In the case of the San Jose pilot, “The customers will be getting the battery for free, and for the life of the battery, the customer will be able to use it for backup power,” he said. That’s the main justification for everyday homeowners to invest in batteries nowadays. At the same time, “The utility will have free rein to use the battery during the course of the pilot,” as well as after it’s completed.

In the future, however, it’s possible that SolarCity or Enphase -- or other third-party DER aggregators -- could make a set of customer-sited energy assets available to PG&E’s DERMS platform for use in a variety of grid needs. “What’s exciting to me about the DERMS strategy, as I understand it, is that it could include load management, energy storage, and other resource types, within the same aggregation platform,” Enphase’s Matamoros said.

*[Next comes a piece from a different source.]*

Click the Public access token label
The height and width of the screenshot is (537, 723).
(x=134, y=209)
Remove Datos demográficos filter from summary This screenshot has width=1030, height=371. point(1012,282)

That, of course, is just where California utility policies are headed, with regulatory changes underway meant to increase the role of DERs as alternatives to utility distribution grid investments, as well as enabling them to make up a much bigger portion of the state’s demand response and grid energy market portfolios in years to come.

That means that PG&E’s new pilots may be the first of their kind -- but they certainly won’t be the last. As Mark Esguerra, distribution planning principle at PG&E, noted in an email, "PG&E believes that DERMS is needed to enable the safe and reliable operation of the high DER penetration grid of the near future."